The classical Greek philosophers (Aristotle, Socrates, Plato) set the stage for world philosophy, and many other cultures absorbed their ideas before the formation of distinct philosophies of their own. Some would claim the Greeks were the fathers of philosophy, who made an art of thinking that benefited the rest of humanity. Others would argue that the Greek philosophers stunted the growth of future free-thinkers, limiting would-be revolutionaries with their categories and strict methods.

A goal of many intellectuals is to surpass their formative history and offer something new to the world, whether it be an invention, a way of thinking, or a new analysis of something we’ve taken for granted. It can be hard to break away from tradition and offer something new, but one thing I’ve learned is that the broader the net we cast for information, the bigger the potential catch. Even opposing opinions offer us a chance to compare and contrast and flex our own intellectual and intuitive genius.

I think reading is one of the best uses of time. The following books helped me to think in new ways.

Critical PathCritical Path by R. Buckminster Fuller

Bucky Fuller is an autodidact, inventor, engineer, and revolutionary thinker. His goal is simple: to make things easier for human beings by thinking about a problem and coming up with a novel solution. It doesn’t seem like he made a fortune, but his perspective has influenced a couple generations of scientists, philosophers and entrepreneurs. A major thrust in this work is the idea of ephemeralization (a term he coined), which describes our technological development trend of being able to do more work, more efficiently, in less time, with less material. Think of what a computer looked like in the 1970s and compare it to your smartphone. The brilliance of this book is that Fuller is truly a systems-thinker, and always has the big picture in mind. And best of all, he’s a little kooky. I recommend this book for the socially conscious.

 

Quantum PsychologyQuantum Psychology by Robert Anton Wilson

Written with humour, erudition, and infectious optimism, this handy little manual offers us a new look at our selves. This book is a guided tour to opening new ways of thinking and acting. It asks us to look at what we know of the world, then to look at how we know these things and why. In 200 pages this book challenges every belief, every behavior, and every excuse to avoid being who we want to be. This is a manual about writing your own life script but it is far from being New Age. Wilson’s voice is authoritative, wise and hilarious throughout, and every chapter offers practical exercises for the reader to begin opening new horizons. Recommended for everyone.

 

StoryStory by Robert McKee

This book, and its author, are a little bit legendary in the film industry for a variety of reasons. McKee attacks the construction of a screenplay using big, fundamental ideas that shed light on what stories have to offer to the human experience and what makes a story satisfying.

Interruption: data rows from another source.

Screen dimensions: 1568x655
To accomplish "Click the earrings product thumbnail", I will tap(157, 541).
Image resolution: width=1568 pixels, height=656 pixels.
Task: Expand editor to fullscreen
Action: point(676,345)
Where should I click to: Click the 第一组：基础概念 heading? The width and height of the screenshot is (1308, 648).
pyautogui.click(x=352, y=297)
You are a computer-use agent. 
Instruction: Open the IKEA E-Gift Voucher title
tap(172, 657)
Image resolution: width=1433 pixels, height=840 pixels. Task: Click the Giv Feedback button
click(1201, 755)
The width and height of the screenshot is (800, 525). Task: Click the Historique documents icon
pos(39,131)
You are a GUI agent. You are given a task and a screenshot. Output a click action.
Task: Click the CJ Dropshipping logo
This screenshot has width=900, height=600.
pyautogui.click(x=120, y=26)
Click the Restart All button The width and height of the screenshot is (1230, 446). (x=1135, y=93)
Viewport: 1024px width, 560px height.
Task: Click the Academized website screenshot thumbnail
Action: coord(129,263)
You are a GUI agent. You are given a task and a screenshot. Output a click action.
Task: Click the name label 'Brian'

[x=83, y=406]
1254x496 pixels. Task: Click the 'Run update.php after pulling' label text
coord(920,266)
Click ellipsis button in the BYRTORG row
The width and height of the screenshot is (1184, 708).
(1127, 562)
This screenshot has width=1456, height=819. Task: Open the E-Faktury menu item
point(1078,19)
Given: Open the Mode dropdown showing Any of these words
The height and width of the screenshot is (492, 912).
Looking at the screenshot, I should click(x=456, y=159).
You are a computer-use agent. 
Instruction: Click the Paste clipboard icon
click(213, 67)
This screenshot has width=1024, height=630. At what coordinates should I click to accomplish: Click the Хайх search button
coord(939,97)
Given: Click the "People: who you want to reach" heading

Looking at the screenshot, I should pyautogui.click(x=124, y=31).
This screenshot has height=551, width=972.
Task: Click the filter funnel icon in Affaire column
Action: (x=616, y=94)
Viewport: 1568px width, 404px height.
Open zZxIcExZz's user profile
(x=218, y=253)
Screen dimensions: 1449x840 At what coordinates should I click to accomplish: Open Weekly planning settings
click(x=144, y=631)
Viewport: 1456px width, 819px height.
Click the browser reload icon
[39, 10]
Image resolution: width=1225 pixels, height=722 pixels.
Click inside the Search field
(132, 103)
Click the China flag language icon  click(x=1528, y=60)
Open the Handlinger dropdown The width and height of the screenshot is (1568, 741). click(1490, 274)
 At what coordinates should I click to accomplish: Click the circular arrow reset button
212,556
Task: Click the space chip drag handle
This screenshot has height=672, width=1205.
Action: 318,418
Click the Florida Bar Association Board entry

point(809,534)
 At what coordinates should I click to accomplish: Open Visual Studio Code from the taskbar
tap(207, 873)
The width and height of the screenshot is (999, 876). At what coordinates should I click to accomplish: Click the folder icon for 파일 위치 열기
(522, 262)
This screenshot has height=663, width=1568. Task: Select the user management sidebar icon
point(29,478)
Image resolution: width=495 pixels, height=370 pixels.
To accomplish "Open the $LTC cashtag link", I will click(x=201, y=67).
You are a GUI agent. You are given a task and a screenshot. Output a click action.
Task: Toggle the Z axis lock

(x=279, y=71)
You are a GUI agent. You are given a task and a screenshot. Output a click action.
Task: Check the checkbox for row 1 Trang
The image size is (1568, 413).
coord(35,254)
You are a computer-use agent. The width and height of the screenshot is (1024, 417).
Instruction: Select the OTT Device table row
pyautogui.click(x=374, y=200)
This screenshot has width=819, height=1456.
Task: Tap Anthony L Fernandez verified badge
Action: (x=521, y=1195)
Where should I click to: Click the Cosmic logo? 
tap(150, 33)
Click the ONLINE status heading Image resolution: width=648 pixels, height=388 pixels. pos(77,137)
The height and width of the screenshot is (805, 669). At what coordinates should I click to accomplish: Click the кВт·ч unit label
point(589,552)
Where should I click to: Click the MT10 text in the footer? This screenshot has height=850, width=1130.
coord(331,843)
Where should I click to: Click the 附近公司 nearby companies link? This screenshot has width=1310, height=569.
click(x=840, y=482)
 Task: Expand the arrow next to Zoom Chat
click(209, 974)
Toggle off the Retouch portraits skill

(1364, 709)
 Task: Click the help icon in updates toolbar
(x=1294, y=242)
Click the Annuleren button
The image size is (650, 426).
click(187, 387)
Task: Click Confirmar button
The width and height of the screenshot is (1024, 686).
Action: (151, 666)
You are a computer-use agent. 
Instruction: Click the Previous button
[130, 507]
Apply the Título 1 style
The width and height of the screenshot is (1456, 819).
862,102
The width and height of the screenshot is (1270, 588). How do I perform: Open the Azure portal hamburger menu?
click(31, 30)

His aggressive writing style almost challenges the reader to prove him wrong when he explains why character is story, why story must be told through conflict, and why there must be a major emotional value change in every scene, sequence, act, and movie. When I first got the book I assumed, since I like so-called art films, that I would disagree with a lot of what he had to say. After all, Eraserhead doesn’t have much in common with, say, Paul Blart: Mall Cop. But most of the points McKee makes hold true for just about every movie, every novel, every short story, short film, opera, play, campfire story, drunken anecdote…Recommended for anyone interested in storytelling.